XX век с бурно развивающимся техническим прогрессом предопределил возникновение системы "человек - машина". Военная техника объединяла такое количество людей, какое было необходимо для ее функционирования в бою, создавая тем самым особый вид коллектива с особыми внутренними связями: пулеметный и орудийный расчет, танковый и летный экипаж, команду корабля и подводной лодки, и т. д. Возник и такой феномен человеческих отношений, как "экипажное братство", наиболее ярко проявлявшееся у танкистов и летчиков. Несколько человек, заключенных в один стальной или летающий "гроб", в одинаковой степени рисковали жизнью, и жизнь всех членов экипажа в бою зависела от четкости и слаженности действий каждого, от глубины эмоционального контакта между ними, понимания друг друга не только с полуслова, но и с полувзгляда. Чем сильнее были подобные связи, тем больше была вероятность уцелеть. Поэтому вполне закономерным является тот факт, что командир танка всегда делился своим офицерским доппайком со всем экипажем. Покидая горящую машину, уцелевшие танкисты вытаскивали из нее не только раненых, но и убитых. Боевая действительность определяла кодекс поведения и взаимоотношения людей.
Еще один аспект проблемы "человек и техника" - это превращение некоторых родов войск в элитарные - не по принципу подбора кадров, а по стратегическому значению в данной войне и формированию особой психологии личного состава. В Великую Отечественную таким особым сознанием своей значимости отличались бронетанковые войска, авиация и флот, причем, военно-воздушные и военно-морские силы - наиболее ярко. В психологическом плане у летчиков и моряков было много общего. В бою и для тех, и для других гибель боевой техники почти всегда означала собственную гибель - самолет, подбитый над территорией противника, оставлял экипажу, даже успевшему выпрыгнуть с парашютом, мало шансов на спасение; у моряков с потопленного корабля было также мало шансов доплыть до берега или быть подобранными другим судном. Поэтому у других родов войск те и другие слыли за отчаянных храбрецов. Впрочем, они и сами старались поддерживать подобную репутацию. Летный состав, состоявший преимущественно из офицеров, имел ряд льгот и особые традиции.

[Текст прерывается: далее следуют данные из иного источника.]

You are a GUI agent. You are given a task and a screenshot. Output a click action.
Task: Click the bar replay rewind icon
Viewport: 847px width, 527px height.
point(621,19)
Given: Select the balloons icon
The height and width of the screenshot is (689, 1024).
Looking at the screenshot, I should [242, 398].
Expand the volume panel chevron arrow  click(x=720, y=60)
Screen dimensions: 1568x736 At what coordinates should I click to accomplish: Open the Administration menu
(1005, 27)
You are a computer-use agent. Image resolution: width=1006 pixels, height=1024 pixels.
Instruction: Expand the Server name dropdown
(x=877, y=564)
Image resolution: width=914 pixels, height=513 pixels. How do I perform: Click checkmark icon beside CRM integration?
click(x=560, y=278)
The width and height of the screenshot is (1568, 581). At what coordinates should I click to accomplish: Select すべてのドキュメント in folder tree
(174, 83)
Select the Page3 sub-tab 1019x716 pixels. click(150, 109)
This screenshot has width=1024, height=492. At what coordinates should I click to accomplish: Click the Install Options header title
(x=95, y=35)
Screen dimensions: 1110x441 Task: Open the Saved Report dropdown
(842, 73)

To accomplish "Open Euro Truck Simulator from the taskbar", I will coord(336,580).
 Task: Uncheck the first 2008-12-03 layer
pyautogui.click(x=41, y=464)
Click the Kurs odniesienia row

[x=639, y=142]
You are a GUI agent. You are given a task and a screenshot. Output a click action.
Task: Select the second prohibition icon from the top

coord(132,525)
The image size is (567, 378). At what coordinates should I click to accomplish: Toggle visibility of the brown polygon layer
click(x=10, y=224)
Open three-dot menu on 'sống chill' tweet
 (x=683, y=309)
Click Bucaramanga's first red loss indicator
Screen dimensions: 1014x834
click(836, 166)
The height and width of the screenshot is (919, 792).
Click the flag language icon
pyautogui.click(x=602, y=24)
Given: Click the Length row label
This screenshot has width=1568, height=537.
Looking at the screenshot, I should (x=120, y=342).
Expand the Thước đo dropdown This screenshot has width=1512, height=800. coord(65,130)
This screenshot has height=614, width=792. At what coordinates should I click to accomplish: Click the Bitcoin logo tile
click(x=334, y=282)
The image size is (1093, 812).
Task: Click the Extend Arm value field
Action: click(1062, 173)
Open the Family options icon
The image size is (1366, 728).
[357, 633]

Традиции на флоте были более древними, так же, как и сам флот, и соблюдались с необыкновенной тщательностью, являясь для представителей других родов войск предметом зависти и восхищения. В воспоминаниях капитан-лейтенанта Л. Линдермана, командира БЧ-2 минного заградителя "Марти", есть такой эпизод. При эвакуации с полуострова Ханко в Ленинград сухопутных войск на борту корабля их размещали следующим образом: командный состав - в каюты комсостава, старшин - в старшинские, личный состав - по кубрикам. Командир стрелкового полка, оказавшись в роскошной офицерской каюте, где царили идеальные чистота и порядок, а затем в кают-компании за накрытым крахмальной скатертью, сервированным, как в хорошем ресторане, столом, не выдержал и воскликнул:
"Ну, ребята, в раю живете, ей-богу! Даже лучше: там пианино нет и картин по стенкам... Да... Так воевать можно!"
И только по окончании тяжелейшего похода, в котором экипажу пришлось вести напряженную борьбу с плавучими минами, авиацией и береговой артиллерией противника, признал, прощаясь:
"Уж ты извини меня, моряк, за тот разговор о райской жизни. Скажу откровенно: лучше два года в окопах, чем две ночи такого похода"{338}.
Незначительные преимущества в быту, которыми пользовались моряки и летчики, были ничтожной компенсацией за те труднейшие условия, в которых им приходилось сражаться.
И, наконец, в отношении человека к своей боевой машине, будь то танк, самолет, корабль или подводная лодка, было что-то от отношения кавалериста к лошади: техника воспринималась почти как живое существо и, если была хоть малейшая возможность ее спасти, даже рискуя собственной жизнью, люди это делали. Впрочем, в этом проявлялась и воспитанная сталинской системой привычка ценить человека дешевле, чем самый простой механизм, тем более на войне.